## Records provided

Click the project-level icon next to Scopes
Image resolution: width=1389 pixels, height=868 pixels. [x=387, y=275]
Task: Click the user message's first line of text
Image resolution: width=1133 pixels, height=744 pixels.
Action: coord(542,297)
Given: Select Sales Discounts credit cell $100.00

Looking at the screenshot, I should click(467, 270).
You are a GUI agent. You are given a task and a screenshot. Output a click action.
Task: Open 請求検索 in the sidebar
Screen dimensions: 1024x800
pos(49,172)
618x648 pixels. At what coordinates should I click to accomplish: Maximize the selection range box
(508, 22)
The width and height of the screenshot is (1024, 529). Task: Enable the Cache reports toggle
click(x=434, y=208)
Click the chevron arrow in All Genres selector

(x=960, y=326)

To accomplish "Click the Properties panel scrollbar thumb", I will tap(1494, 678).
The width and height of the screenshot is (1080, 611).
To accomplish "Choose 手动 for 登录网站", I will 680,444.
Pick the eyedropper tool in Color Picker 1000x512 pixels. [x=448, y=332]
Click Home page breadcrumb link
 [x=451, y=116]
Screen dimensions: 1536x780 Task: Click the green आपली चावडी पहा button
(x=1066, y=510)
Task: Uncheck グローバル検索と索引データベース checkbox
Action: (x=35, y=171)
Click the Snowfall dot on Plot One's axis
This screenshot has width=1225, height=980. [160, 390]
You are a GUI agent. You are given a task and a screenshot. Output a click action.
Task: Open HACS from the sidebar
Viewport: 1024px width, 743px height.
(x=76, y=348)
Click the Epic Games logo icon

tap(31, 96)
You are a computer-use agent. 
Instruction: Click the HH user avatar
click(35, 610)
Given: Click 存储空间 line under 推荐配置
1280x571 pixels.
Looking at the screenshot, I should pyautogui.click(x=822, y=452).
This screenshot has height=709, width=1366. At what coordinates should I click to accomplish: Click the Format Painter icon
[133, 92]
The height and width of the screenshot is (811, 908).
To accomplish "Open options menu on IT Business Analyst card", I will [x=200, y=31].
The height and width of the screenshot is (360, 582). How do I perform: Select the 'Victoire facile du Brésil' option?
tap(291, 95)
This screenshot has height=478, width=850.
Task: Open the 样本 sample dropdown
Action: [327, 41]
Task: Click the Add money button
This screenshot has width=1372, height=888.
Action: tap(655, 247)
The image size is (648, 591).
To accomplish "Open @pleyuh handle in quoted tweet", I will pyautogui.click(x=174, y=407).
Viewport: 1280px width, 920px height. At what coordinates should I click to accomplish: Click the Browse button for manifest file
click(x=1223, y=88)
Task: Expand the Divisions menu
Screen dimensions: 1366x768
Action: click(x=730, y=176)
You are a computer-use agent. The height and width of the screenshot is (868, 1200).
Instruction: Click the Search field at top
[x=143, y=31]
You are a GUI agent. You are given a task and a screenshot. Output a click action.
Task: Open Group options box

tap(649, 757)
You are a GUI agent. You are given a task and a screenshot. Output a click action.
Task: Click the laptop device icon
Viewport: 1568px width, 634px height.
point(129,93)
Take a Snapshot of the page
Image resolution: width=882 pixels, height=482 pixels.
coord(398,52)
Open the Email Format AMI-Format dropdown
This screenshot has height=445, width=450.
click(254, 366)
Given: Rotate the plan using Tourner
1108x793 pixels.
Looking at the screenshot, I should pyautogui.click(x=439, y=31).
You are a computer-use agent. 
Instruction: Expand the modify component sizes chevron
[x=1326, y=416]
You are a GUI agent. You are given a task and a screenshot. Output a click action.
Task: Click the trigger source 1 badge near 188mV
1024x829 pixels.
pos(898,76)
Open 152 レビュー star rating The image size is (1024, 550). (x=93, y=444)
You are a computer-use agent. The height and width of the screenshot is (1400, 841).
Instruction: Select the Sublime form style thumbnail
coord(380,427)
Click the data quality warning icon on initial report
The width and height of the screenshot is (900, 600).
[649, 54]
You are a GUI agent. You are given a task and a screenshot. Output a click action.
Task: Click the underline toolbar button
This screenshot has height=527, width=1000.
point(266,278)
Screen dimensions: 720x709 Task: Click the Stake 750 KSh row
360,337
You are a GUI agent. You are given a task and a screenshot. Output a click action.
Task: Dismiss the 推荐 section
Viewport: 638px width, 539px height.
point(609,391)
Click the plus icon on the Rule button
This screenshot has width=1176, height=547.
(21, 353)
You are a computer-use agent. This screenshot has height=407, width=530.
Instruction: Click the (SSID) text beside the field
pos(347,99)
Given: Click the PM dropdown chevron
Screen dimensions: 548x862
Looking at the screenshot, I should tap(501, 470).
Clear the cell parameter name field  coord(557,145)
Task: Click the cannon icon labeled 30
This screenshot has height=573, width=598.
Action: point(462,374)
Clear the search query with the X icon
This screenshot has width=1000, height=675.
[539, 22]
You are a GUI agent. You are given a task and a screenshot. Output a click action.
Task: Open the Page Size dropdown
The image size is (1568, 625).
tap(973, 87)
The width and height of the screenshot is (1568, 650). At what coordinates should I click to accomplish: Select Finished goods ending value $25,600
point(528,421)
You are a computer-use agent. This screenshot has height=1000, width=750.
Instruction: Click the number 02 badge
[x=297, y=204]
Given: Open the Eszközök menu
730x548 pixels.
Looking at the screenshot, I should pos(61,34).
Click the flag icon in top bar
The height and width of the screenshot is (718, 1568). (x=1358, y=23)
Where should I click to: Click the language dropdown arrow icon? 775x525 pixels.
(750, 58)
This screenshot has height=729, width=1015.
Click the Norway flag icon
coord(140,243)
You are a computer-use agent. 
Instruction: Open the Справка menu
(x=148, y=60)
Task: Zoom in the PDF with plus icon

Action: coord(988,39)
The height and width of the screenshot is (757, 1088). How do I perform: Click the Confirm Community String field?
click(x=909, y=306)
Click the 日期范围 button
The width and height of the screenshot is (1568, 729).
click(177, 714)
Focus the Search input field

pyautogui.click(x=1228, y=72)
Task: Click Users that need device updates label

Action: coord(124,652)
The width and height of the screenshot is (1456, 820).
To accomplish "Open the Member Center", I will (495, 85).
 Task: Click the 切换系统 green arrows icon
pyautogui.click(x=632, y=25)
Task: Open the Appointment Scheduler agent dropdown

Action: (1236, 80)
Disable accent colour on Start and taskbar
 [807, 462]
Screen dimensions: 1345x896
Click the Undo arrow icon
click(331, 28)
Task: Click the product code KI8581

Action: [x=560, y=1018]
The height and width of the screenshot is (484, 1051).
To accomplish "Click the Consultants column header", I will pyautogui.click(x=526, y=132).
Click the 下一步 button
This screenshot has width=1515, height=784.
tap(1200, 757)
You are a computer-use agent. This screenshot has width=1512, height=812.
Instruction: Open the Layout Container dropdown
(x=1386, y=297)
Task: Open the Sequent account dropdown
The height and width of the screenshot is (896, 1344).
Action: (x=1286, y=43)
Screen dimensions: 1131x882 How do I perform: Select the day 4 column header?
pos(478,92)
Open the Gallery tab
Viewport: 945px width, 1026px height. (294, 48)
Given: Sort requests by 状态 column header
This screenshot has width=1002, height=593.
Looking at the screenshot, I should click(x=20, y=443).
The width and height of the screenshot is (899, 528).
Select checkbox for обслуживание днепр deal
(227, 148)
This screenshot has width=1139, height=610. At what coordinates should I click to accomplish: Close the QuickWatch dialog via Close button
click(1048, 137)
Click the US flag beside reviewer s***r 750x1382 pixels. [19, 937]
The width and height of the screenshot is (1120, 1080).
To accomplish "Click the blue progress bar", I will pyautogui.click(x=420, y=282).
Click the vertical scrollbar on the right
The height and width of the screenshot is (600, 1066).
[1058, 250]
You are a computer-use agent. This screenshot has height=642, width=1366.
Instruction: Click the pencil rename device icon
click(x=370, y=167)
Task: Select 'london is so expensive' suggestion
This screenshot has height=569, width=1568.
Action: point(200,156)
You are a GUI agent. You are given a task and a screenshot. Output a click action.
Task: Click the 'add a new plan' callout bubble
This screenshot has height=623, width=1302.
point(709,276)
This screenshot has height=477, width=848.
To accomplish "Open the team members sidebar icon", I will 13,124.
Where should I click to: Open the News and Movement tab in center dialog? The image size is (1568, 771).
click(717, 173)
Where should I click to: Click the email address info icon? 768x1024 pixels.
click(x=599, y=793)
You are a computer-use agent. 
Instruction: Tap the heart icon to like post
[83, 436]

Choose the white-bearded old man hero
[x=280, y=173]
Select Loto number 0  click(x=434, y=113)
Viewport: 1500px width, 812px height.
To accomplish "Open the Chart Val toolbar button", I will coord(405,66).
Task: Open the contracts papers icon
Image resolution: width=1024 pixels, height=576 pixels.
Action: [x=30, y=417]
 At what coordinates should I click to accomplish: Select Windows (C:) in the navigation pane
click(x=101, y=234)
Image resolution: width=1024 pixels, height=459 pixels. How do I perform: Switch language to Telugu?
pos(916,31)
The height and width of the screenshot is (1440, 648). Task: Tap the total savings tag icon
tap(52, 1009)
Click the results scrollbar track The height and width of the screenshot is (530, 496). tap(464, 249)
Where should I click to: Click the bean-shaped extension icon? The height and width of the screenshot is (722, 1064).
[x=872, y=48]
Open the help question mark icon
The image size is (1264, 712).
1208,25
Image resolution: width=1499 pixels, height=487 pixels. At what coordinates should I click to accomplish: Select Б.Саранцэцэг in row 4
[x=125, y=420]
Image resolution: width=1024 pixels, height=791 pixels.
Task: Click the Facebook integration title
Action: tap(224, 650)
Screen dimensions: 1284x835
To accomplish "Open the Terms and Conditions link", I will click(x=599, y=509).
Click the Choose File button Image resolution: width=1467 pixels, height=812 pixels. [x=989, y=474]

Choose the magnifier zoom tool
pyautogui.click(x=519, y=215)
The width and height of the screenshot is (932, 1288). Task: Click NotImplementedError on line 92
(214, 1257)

## Task goal
For each line of the data that has the word "plan", report that line.

## Solution to the problem
Given: Rotate the plan using Tourner
Task: Click the 'add a new plan' callout bubble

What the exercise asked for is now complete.